## Yapılacak Çalışma
Aşağıdaki listede "Скиаскопия" sözcüğünü içeren bütün satırları bulunuz ve her birini değiştirmeden kopyalayınız.

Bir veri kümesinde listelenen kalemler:
▬▬▬

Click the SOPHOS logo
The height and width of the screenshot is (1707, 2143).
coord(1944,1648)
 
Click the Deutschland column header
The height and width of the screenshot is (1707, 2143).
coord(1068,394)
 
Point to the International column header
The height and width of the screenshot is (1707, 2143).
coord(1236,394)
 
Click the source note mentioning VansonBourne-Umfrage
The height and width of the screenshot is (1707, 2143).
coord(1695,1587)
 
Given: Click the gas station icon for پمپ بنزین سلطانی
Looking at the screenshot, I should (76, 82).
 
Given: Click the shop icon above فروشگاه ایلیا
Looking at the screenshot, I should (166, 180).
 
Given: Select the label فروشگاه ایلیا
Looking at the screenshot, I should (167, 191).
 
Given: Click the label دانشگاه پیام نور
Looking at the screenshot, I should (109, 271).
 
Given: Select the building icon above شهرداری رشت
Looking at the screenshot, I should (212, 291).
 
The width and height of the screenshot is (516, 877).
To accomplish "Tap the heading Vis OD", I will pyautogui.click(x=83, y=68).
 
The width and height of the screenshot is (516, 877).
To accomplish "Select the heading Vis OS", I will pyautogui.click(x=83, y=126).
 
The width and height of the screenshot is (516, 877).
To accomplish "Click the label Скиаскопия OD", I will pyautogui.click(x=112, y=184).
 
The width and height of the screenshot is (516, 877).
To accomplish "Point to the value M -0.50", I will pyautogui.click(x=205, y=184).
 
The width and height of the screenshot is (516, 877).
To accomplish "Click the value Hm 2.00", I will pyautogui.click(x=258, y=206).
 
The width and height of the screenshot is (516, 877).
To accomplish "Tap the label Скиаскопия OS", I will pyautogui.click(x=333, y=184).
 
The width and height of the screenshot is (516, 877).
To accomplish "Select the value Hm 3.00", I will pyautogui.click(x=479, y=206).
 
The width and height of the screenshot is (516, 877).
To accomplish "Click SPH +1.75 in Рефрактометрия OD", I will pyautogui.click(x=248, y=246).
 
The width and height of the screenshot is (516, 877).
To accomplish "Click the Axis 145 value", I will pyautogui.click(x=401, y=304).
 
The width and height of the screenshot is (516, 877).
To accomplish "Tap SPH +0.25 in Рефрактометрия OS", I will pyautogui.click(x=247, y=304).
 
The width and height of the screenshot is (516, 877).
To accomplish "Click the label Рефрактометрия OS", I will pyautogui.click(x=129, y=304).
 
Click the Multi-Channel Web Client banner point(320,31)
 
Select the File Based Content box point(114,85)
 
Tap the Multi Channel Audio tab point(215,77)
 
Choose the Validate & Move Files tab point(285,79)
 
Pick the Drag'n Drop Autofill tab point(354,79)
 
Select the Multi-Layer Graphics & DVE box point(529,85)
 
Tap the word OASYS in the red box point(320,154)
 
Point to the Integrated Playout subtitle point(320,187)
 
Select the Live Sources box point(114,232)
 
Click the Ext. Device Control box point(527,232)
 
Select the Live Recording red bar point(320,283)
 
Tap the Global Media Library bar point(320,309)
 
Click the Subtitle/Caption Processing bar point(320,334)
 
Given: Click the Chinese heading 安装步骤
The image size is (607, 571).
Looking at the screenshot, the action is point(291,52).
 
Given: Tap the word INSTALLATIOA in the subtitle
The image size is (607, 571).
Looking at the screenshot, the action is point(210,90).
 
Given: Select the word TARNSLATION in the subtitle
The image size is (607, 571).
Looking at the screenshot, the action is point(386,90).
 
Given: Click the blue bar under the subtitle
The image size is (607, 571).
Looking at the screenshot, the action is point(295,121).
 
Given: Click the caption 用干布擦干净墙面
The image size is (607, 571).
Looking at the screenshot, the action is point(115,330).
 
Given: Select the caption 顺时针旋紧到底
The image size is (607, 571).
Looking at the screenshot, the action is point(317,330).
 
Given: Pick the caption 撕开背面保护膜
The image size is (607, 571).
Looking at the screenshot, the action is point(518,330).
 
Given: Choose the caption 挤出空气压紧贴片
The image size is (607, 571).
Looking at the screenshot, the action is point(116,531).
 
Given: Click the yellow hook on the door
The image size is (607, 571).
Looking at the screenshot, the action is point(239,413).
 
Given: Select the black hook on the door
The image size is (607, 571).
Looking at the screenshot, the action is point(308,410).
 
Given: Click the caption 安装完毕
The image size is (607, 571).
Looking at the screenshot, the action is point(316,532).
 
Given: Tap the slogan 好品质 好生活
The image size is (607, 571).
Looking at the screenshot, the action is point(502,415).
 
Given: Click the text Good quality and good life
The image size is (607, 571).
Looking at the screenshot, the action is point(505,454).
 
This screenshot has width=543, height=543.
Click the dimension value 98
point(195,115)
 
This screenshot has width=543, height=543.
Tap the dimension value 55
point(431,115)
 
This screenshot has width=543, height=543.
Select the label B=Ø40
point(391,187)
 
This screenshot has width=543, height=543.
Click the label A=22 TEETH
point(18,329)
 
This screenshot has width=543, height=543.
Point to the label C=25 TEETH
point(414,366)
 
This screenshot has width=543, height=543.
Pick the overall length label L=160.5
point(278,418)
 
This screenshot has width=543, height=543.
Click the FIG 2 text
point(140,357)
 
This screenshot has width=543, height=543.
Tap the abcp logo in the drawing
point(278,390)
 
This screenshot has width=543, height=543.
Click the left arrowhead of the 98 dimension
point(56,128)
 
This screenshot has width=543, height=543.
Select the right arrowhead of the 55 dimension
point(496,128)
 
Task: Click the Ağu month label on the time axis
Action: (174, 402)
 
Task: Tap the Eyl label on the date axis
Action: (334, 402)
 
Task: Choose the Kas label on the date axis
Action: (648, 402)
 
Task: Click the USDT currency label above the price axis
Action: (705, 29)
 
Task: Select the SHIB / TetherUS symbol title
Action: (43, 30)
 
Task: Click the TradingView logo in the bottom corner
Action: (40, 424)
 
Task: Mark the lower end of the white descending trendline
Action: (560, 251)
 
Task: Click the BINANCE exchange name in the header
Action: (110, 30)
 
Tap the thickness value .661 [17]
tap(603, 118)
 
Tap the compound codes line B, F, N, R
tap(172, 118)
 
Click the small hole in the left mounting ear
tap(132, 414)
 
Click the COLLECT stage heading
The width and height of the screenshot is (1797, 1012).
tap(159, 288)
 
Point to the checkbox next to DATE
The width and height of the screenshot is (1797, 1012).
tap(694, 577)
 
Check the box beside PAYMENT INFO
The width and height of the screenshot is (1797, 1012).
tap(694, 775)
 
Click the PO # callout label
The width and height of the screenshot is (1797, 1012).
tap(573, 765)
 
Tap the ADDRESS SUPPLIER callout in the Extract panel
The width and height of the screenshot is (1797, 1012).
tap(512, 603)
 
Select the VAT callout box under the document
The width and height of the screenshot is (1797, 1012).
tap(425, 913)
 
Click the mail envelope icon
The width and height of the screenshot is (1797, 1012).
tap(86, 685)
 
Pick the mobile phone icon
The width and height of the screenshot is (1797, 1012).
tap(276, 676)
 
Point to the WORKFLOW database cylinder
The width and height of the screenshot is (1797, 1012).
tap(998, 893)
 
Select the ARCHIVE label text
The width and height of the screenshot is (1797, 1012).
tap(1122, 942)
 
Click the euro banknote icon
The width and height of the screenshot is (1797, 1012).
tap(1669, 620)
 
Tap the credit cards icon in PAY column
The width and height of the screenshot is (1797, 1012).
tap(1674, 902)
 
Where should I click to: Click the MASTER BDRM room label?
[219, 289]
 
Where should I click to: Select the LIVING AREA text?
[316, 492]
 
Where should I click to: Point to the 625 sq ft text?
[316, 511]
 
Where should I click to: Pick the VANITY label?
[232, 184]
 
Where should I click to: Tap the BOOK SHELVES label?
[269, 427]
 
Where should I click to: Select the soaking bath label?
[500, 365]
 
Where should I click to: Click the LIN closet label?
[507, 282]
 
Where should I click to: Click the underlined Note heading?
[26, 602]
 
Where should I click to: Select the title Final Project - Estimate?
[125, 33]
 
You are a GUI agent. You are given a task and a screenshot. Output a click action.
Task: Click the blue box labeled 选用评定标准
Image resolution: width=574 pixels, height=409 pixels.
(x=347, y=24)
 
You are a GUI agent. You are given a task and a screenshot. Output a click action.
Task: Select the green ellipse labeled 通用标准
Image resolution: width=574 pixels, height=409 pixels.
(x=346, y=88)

▬▬▬

## Alıştırma Çözümü
To accomplish "Click the label Скиаскопия OD", I will pyautogui.click(x=112, y=184).
To accomplish "Tap the label Скиаскопия OS", I will pyautogui.click(x=333, y=184).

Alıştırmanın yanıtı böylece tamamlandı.